When we moved in there were just two of us, all quiet in this creaky house with an overgrown front garden and a wasteland of a backyard. We painted the walls green. We watched two girl children—our neighbors—explore the block together. It felt like the great mystery of our future was before us; maybe we’d move west, maybe we’d have a baby, or maybe we couldn’t. There was lots of time to think.

Now those girls have long limbs and hips they still aren’t used to, and they cross their ankles like their mothers, perching on the monkey bars at the park and touching their hair and chatting coolly with the boys who’ve appeared to try to impress them. Now our two little girls pull themselves up on the low branch of the pear tree and swing by their knees. They do their best to scale the back chainlink fence. They take off their shirts and play at inflating one another’s bellies with the bicycle pump, then collapse, giggling. We have what May calls “the best garden in the world”: currants, raspberries, tomatoes, beans, greens, tomatillos.

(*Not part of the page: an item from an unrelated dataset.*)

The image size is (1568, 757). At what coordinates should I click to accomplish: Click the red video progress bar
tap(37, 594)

In another five years we’ll have asparagus, blueberries. They’ll both get on buses in the morning and spend the day on their own at school. They’ll learn mean things about the world, the things we’ve kept from them as long as we could. They’ll make friends. They’ll be able to read. Those neighborhood girls will move out of their parents’ houses and start finding their own lives.

About a year ago, when August was still barely a toddler and May still enjoyed toppling her over for sport, I was at the mall on my own taking care of some errands. I heard fast footsteps slapping up behind me—two people running—and then heard two girls’ voices “Mom! Mom! Mom!” They both kept calling and running until they caught up with the middle-aged woman just ahead of me, and then they came up one on either side of her and slowed to walk beside her, touching her shoulders, making big gestures with their arms and talking to her both at once.

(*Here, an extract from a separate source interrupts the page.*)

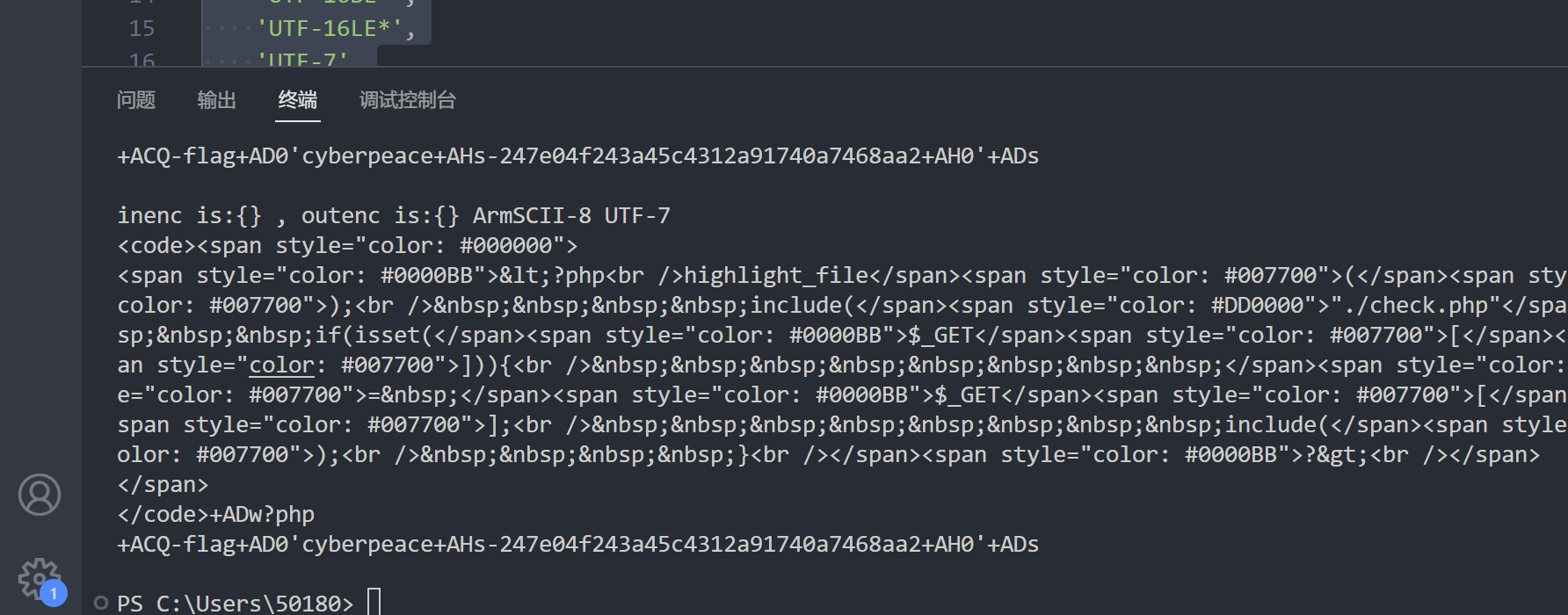Switch to the 输出 (Output) panel tab
The image size is (1568, 615).
coord(216,99)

My first blog post was July 25, 2004. A month later we closed on our house, and the next day we found out I was pregnant. These days, I feel a little sad, like things are happening around me faster than I can grasp. August is almost as old as May was when she was born. They disappear upstairs together for long half-hours, building little worlds out of hairclips and legos on the bed. They sit in my lap and listen to the same story, both leaning into me. In five years, our whole world has changed. We go to the same jobs, we sit at the same table, we wear (dear God!) the same clothes. But we are rearranged, inside and out. There are four of us. It’s happened faster than I ever imagined it could.


4 thoughts on “Quinquennial

  1. Oh god, I KNOW. Four years ago feels like a lifetime (which, I guess, it is!). It feels funny sometimes not having a baby around, as much as I didn’t like the little baby stage, but then I think about all the fun stuff you can do with older kids and I get excited about what’s to come.